ПРЕДОСТАВЛЕННЫЙ ФРАГМЕНТ:
Реализм Зосимы обращает внимание как на ограничения, так и на благодать, присутствующие в повседневной жизни. Конечность ограничивает тернистый путь паломника к вечности. Принимая на себя ответственность в нашем конкретном времени, месте и сообществе, мы порой неожиданно для себя замечаем проблески трансцендентной красоты, «рая» [Достоевский 1972–1990, 14: 275]. Зосима формулирует эсхатологию в духе «и/и»: рай находится здесь, но еще не наступил. Вера в вечное блаженство включает в себя видение благости жизни здесь и сейчас. Инкарнационный реализм подозрительно относится к романтическому, утопическому, сентиментальному и апокалиптическому48. Он не только «исповедует реальность триединого Бога, явленного в Иисусе Христе» [Moore 2003: 9], но и рассматривает все сущее как составную часть всеобъемлющей реальности Троицы и Воплощения.

ПИСЬМЕННОЕ ЗАДАНИЕ: Перепишите приведенный выше фрагмент о реализме Зосимы целиком, не внося никаких изменений.

ЗАПИСАННЫЕ ДАННЫЕ:

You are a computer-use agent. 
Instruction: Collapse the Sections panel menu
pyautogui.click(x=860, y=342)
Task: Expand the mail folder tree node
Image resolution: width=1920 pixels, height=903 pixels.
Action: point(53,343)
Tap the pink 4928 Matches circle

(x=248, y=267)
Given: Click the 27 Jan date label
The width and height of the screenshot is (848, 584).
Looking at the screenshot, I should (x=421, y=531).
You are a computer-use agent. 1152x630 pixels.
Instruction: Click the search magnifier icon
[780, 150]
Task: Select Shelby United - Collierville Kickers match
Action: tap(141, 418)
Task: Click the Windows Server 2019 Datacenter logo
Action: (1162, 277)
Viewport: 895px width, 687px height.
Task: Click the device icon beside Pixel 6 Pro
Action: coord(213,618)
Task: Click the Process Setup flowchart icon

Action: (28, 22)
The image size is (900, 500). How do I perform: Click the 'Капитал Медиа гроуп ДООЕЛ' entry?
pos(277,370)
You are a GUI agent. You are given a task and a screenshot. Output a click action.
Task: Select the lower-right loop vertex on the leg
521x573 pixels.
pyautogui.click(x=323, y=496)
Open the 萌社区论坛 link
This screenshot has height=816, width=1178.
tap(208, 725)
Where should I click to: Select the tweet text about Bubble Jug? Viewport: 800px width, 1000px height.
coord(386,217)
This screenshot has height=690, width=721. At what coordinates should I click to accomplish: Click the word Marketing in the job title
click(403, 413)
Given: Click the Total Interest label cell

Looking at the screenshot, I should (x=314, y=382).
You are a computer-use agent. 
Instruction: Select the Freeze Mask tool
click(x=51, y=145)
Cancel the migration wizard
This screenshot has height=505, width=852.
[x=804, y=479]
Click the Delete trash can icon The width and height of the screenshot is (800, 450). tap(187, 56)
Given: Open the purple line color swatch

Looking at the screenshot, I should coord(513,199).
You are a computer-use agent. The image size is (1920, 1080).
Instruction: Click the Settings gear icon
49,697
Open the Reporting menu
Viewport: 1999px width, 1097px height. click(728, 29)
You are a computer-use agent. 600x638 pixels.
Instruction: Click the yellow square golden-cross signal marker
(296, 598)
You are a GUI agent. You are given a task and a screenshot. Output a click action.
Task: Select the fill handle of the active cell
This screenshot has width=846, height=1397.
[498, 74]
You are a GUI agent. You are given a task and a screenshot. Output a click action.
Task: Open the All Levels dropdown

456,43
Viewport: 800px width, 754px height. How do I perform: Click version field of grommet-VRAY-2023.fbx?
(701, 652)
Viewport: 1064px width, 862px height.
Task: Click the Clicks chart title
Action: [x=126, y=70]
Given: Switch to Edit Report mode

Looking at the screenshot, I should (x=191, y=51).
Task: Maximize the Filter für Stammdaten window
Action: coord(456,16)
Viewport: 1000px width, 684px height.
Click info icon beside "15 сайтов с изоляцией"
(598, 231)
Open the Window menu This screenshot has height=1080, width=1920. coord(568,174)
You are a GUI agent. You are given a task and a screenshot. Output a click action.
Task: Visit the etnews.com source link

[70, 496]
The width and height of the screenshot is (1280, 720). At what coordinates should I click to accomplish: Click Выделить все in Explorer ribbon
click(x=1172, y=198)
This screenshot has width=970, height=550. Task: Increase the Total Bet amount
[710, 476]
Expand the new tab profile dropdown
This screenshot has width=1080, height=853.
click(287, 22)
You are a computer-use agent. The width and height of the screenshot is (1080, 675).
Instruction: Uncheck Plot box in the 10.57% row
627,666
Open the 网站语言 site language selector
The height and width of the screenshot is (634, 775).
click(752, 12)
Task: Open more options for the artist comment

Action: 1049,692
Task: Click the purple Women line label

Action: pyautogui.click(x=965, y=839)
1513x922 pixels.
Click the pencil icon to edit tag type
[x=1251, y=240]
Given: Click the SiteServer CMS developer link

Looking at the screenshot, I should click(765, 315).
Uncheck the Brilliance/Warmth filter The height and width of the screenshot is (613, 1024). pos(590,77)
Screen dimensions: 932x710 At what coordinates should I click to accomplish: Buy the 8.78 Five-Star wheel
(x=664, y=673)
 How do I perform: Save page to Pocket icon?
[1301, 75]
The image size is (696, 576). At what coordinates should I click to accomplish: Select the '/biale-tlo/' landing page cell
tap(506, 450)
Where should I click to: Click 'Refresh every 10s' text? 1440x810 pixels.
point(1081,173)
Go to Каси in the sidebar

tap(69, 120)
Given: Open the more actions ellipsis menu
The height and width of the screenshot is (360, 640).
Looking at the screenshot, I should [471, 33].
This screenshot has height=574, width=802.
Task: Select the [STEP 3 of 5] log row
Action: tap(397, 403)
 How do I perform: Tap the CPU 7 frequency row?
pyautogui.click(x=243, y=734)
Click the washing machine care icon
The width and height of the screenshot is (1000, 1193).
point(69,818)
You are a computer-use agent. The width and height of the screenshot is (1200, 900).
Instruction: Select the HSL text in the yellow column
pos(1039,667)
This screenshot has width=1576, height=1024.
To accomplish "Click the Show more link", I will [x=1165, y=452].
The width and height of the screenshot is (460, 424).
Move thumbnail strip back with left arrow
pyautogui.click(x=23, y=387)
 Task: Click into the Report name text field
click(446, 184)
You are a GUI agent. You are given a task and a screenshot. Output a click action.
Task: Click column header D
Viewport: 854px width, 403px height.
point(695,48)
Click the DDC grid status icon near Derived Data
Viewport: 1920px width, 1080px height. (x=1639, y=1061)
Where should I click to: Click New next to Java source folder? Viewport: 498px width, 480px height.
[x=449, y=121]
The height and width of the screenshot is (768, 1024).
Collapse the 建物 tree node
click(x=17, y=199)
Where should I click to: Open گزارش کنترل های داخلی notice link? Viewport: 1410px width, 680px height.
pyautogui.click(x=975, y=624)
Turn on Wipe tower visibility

РЕЗУЛЬТАТ ВЫПОЛНЕНИЯ:
Реализм Зосимы обращает внимание как на ограничения, так и на благодать, присутствующие в повседневной жизни. Конечность ограничивает тернистый путь паломника к вечности. Принимая на себя ответственность в нашем конкретном времени, месте и сообществе, мы порой неожиданно для себя замечаем проблески трансцендентной красоты, «рая» [Достоевский 1972–1990, 14: 275]. Зосима формулирует эсхатологию в духе «и/и»: рай находится здесь, но еще не наступил. Вера в вечное блаженство включает в себя видение благости жизни здесь и сейчас. Инкарнационный реализм подозрительно относится к романтическому, утопическому, сентиментальному и апокалиптическому48. Он не только «исповедует реальность триединого Бога, явленного в Иисусе Христе» [Moore 2003: 9], но и рассматривает все сущее как составную часть всеобъемлющей реальности Троицы и Воплощения.